Пока она шла с отцом к дому, она ничего не спрашивала у него, — она поднималась сама на этом коротком, но многозначительном слове «война», как на крыльях. Она пережила очень много, пока шла и молчала, в эти несколько — может быть, семь-восемь, не больше, минут. Горячечно быстро в ее мозгу мчались с гулким топотом кавалерийские полки один за другим, сверкая обнаженными шашками… Гремели орудия, и дым заволакивал все кругом, как на картинах Верещагина… Потом отбрасывало дым, — и вот какое-то поле с желтой травой, на этом поле много лошадей и драгун сбиты снарядами, и ближе всех к ней, так что всего его видно, — полковник Ревашов… Он не убит, он только ранен… И она подходит к нему с сумкой через плечо… В сумке бинты и лекарства, — прежде всего иод, — на сумке красный крест…

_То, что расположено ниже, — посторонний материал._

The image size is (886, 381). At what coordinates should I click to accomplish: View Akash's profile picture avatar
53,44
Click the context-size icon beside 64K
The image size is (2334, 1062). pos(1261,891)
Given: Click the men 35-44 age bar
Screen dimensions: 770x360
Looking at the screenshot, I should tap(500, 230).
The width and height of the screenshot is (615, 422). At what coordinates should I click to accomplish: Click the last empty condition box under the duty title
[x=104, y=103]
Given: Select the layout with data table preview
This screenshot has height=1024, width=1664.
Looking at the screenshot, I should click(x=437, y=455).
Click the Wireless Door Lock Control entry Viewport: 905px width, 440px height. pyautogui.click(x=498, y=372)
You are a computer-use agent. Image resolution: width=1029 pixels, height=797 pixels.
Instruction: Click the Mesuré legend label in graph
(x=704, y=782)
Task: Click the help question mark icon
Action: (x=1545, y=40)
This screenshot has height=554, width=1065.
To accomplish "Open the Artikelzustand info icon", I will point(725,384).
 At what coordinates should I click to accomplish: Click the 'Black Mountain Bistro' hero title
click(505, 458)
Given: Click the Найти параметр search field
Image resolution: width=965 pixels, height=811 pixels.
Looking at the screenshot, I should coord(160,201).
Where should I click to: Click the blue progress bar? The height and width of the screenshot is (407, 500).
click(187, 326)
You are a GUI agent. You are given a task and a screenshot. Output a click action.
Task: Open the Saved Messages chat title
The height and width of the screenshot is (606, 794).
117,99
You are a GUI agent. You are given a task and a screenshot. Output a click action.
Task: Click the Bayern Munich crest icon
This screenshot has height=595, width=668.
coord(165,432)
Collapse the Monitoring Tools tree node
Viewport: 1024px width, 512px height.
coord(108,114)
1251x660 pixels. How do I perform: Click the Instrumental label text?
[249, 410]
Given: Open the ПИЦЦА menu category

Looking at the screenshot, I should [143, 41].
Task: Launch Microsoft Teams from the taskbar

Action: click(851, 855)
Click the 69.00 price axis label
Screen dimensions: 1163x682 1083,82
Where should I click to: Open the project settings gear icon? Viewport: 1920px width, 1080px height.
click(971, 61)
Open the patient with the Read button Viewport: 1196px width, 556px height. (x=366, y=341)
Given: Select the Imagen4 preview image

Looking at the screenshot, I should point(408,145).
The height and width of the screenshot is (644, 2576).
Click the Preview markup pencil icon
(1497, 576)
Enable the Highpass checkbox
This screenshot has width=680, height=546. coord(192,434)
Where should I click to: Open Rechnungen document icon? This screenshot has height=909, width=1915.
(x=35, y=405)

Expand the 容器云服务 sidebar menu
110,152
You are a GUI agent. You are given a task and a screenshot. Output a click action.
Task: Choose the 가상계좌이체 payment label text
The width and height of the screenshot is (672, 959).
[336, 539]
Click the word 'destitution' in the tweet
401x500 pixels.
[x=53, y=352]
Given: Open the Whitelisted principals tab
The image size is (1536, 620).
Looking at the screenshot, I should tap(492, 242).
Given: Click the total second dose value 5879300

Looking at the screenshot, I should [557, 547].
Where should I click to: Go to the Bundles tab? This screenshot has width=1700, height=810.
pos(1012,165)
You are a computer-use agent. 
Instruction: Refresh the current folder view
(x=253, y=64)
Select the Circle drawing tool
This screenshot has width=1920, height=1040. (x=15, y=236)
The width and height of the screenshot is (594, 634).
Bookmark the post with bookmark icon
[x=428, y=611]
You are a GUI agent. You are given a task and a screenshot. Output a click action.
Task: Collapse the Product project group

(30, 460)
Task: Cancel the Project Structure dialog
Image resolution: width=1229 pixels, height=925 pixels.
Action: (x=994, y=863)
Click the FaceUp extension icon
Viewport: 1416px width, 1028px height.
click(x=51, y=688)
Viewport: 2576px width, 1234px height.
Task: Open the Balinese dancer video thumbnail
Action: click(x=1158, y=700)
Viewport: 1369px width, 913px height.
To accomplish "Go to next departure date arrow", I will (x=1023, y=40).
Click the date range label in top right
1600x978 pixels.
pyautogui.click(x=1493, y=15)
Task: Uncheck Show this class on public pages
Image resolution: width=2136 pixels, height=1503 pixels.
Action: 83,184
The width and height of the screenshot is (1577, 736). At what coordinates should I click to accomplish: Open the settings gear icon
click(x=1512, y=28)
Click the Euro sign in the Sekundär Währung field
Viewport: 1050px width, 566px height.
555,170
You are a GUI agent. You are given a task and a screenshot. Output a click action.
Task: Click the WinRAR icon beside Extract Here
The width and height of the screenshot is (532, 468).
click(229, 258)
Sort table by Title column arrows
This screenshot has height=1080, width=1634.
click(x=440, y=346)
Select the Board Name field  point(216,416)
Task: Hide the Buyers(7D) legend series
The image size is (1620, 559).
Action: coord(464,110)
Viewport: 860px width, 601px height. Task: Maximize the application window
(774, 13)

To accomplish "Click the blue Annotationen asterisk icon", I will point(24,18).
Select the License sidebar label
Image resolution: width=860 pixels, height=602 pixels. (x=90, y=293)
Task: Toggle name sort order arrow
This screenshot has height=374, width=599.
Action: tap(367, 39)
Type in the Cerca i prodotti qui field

Эта картина еще стояла в ее мозгу, когда она увидела другую: мать над помидорами, брата в гамаке, денщика Фому Кубрика в пару кухонных кастрюлек…
Вот брат, отведя чуть-чуть глаза от книги, говорит небрежно:
— Ерун-да, — война! Бабьи сказки…
— Сказки? — вскрикнула Еля, вся дернувшись. — Нет, не сказки!
— Че-пу-ха! Никакой войны не будет… — И снова глаза в свою рыжую грязную книгу.
— Будет! Будет! Будет! — вдруг сама не своя неистово закричала Еля. — Будет! Будет!.. Будет!.. Будет!..
Была и кончилась зима, наступила и кончилась весна, шло лето, полгода молчала Еля, и вот теперь вдруг этот крик о войне, этот призыв войны, которая все должна опрокинуть, переиначить, преобразить, переделать… Как же можно дальше жить, если не будет войны?